Shared by Barbara Taranto
A Community of Women Kept a Ukrainian Knish Tradition Alive in Canada’s Prairies
A Community of Women Kept a Ukrainian Knish Tradition Alive in Canada’s Prairies
Family Journey
When Barbara Taranto was growing up in the Canadian city Saskatoon in the 1950s and 1960s, invitations to Jewish celebrations or simchas, like bar mitzvahs and weddings, were never mailed within the small community. “Everyone assumed that you went,” says Barbara, a librarian and archivist who now lives in Tel Aviv.
“There was a really strong inclination [towards] socialism, for sharing everything and sharing ideas and taking care of the Jewish community as a whole,” she adds. Women like her grandmother Sarah and her mother Goldie would gather together to cook for the celebrations making Ashkenazi staples like kugel, brisket, kasha, chopped liver, and their signature knishes filled with potatoes for parties in the evening when meat would be served and with cheese and rice for midday gatherings. “The recipe is one that was brought to Canada by a lot of different women,” Barbara explains.
Barbara’s grandparents came to Canada from Ovruch in Ukraine in 1900, likely to escape pogroms, she says. The family was part of a wave of Ukrainian immigrants, many of whom were enticed by Canada’s promise of a “quarter section of free land,” or 250 acres where they could build a farm in Canada’s prairies. For a time, her grandfather worked building cabinets for ships in Montreal until the government gave him a homestead. He took a train to Saskatchewan and walked the 100 miles from Saskatoon to D’Arcy with a map from the government to find the land set aside for his family.
The family wasn’t alone. Many Jews settled across the Canadian prairies and “All those communities had one thing in common — they looked after each other,” Barbara says. That continued when the family later moved to Saskatoon when her mother Goldie was a teenager. When Barbara was little, she recalls watching her mother and other women at the local Jewish Community Center as they rolled the dough for the knishes, using an unusual technique where the dough is formed into a large ring and then broken with the heel of one’s hand. “They were like one unit,” she says. Sometime in the 1930s, when dairy products were rationed and rice was cheap and readily available, the rice was added to the cheese knish recipe, according to Goldie.
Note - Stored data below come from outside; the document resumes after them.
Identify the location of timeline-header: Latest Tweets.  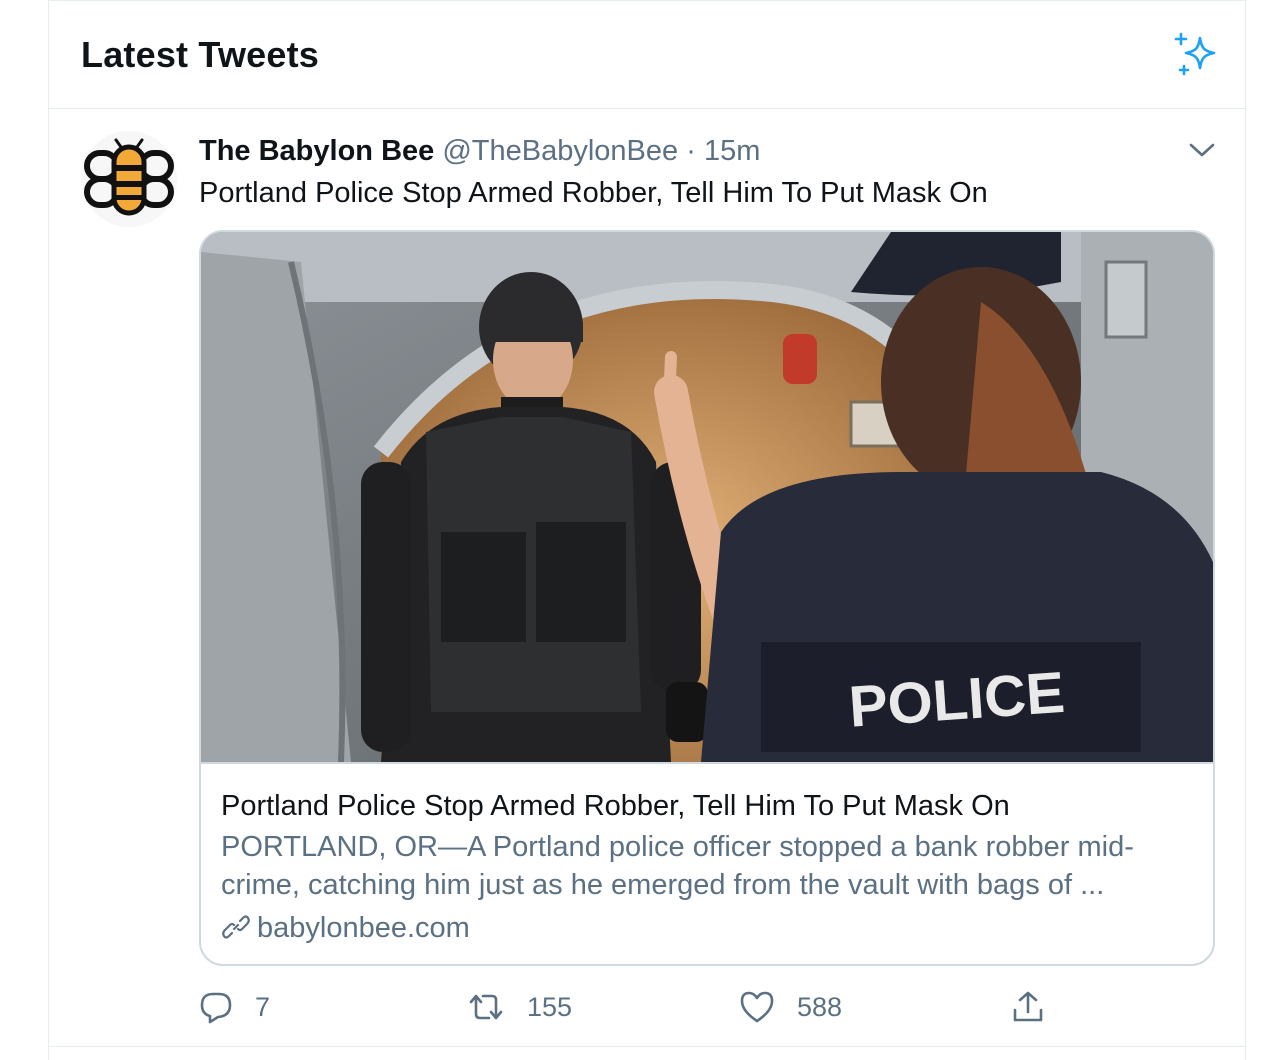
(647, 54).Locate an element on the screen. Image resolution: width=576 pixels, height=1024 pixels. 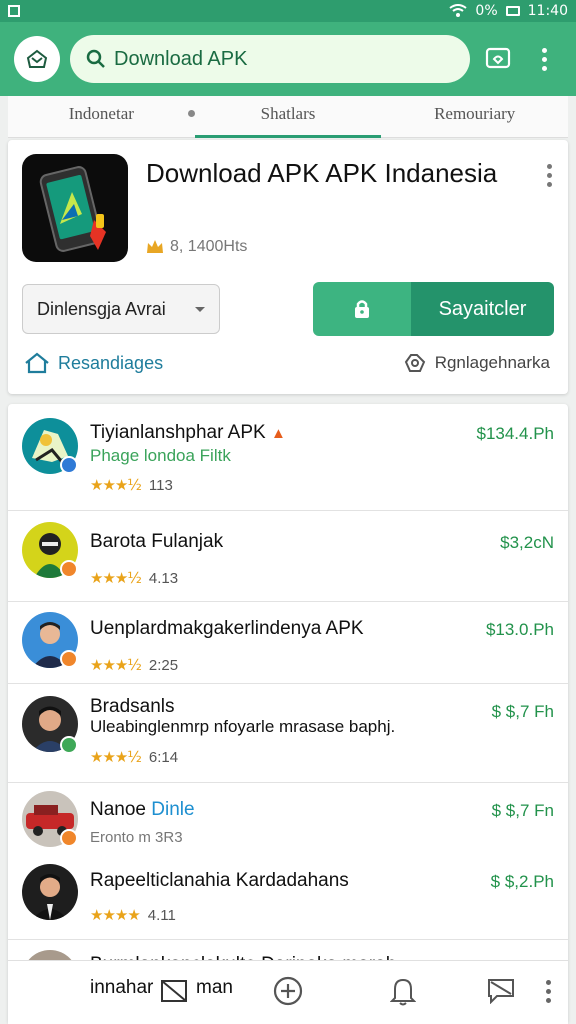
search-bar is located at coordinates (270, 59).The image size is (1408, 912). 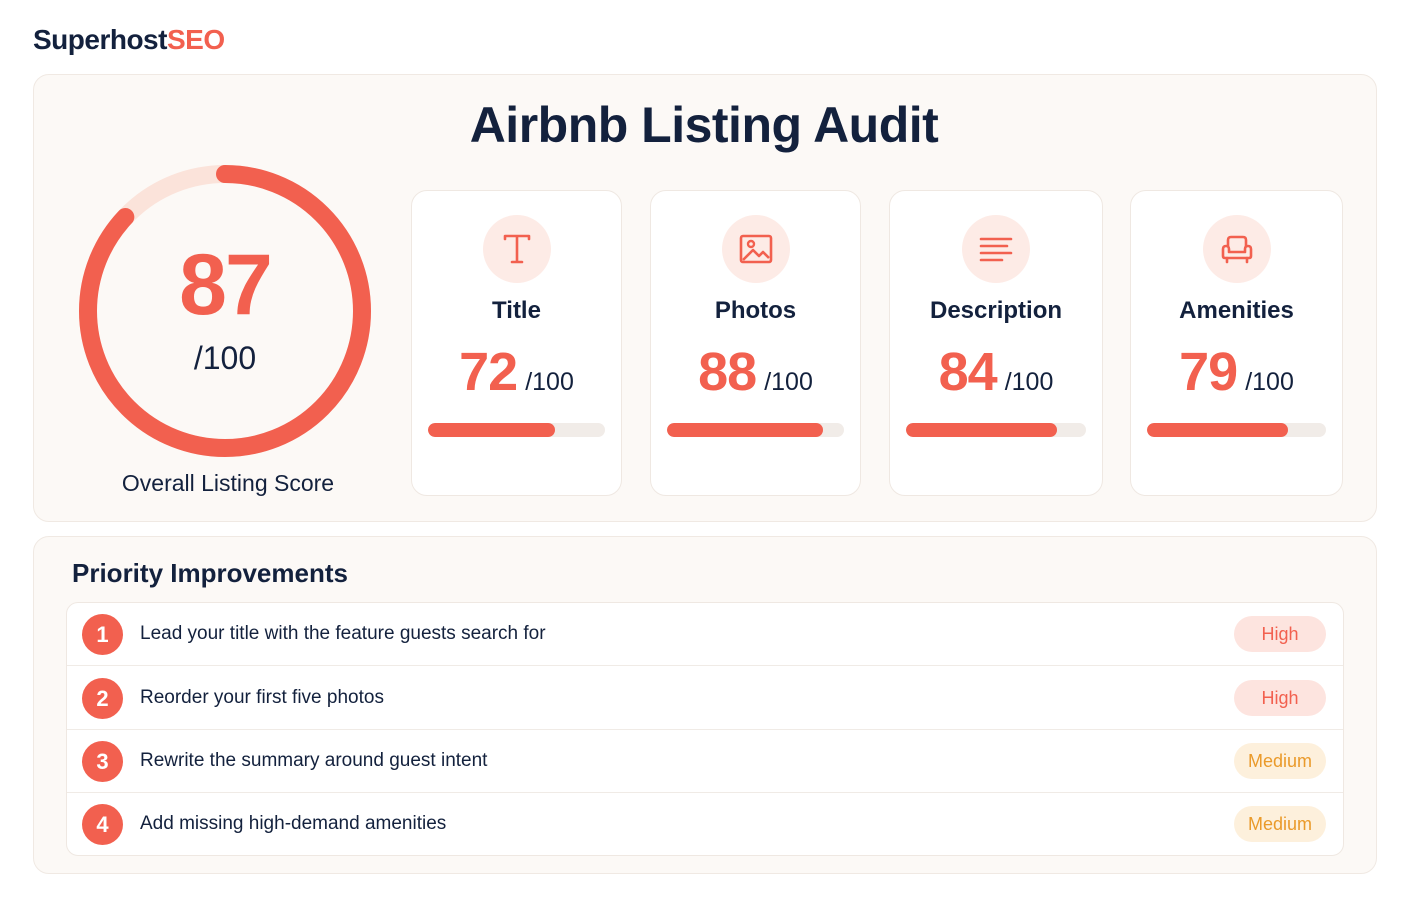 I want to click on card-scoreline: 79/100, so click(x=1236, y=372).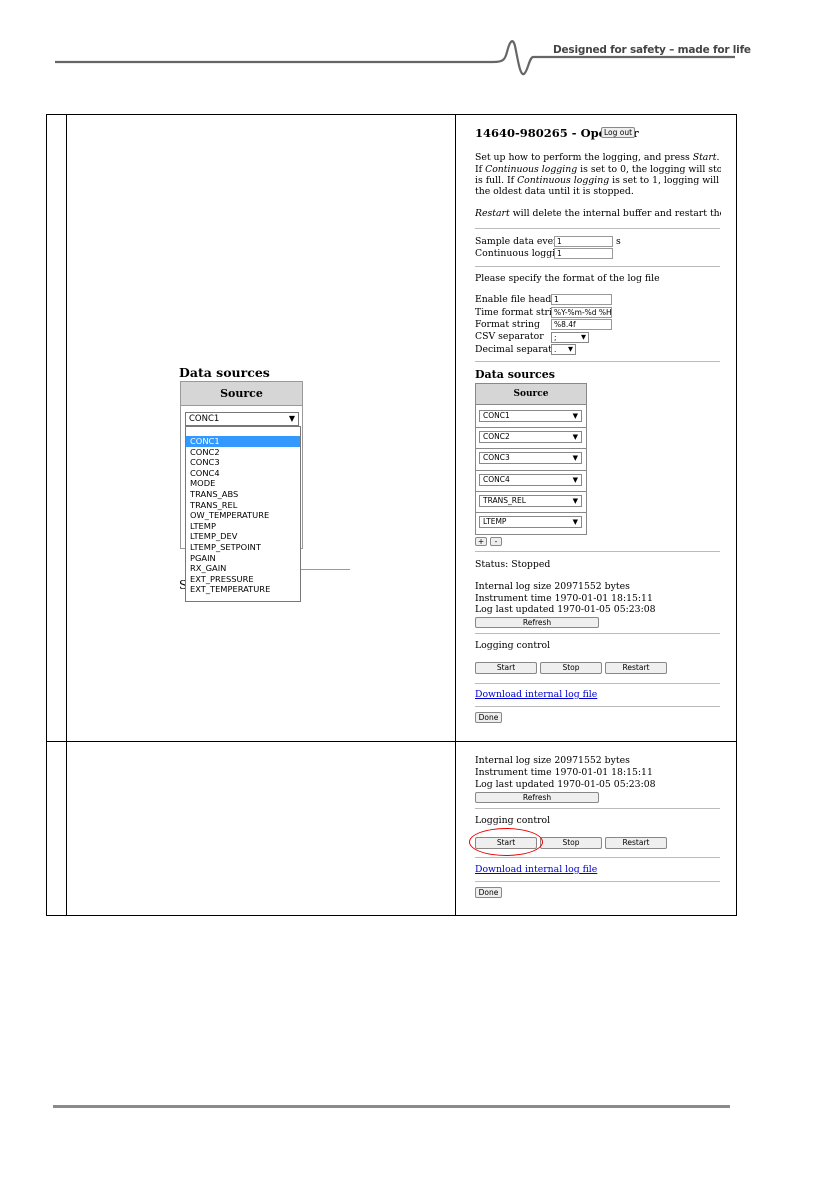 This screenshot has height=1191, width=839. I want to click on enable-header-label: Enable file header, so click(518, 300).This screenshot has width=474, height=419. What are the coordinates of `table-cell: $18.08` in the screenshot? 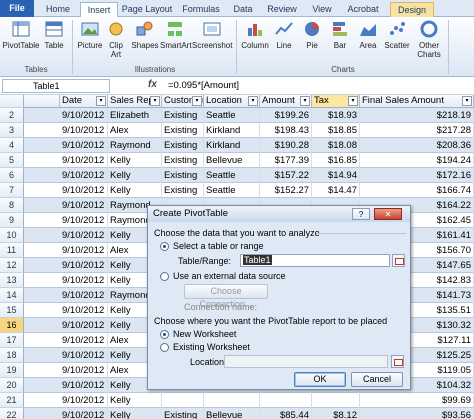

There was no written recipe, but the style of knishes endured with women making their own renditions at home. Barbara came across some at a Bar Mitzvah in Ottawa a few years ago — made by a woman who came from the prairies. And Goldie, who is 100 years old, continues to make them. When the family gathered for her birthday party “there was a fight over them — who got how many,” says Barbara.
In Tel Aviv, she’s made the recipe with her son Isaac, but she’s never been able to stretch the dough quite as her mother does, adding that, “to me, the magic is in the hands of who makes it.”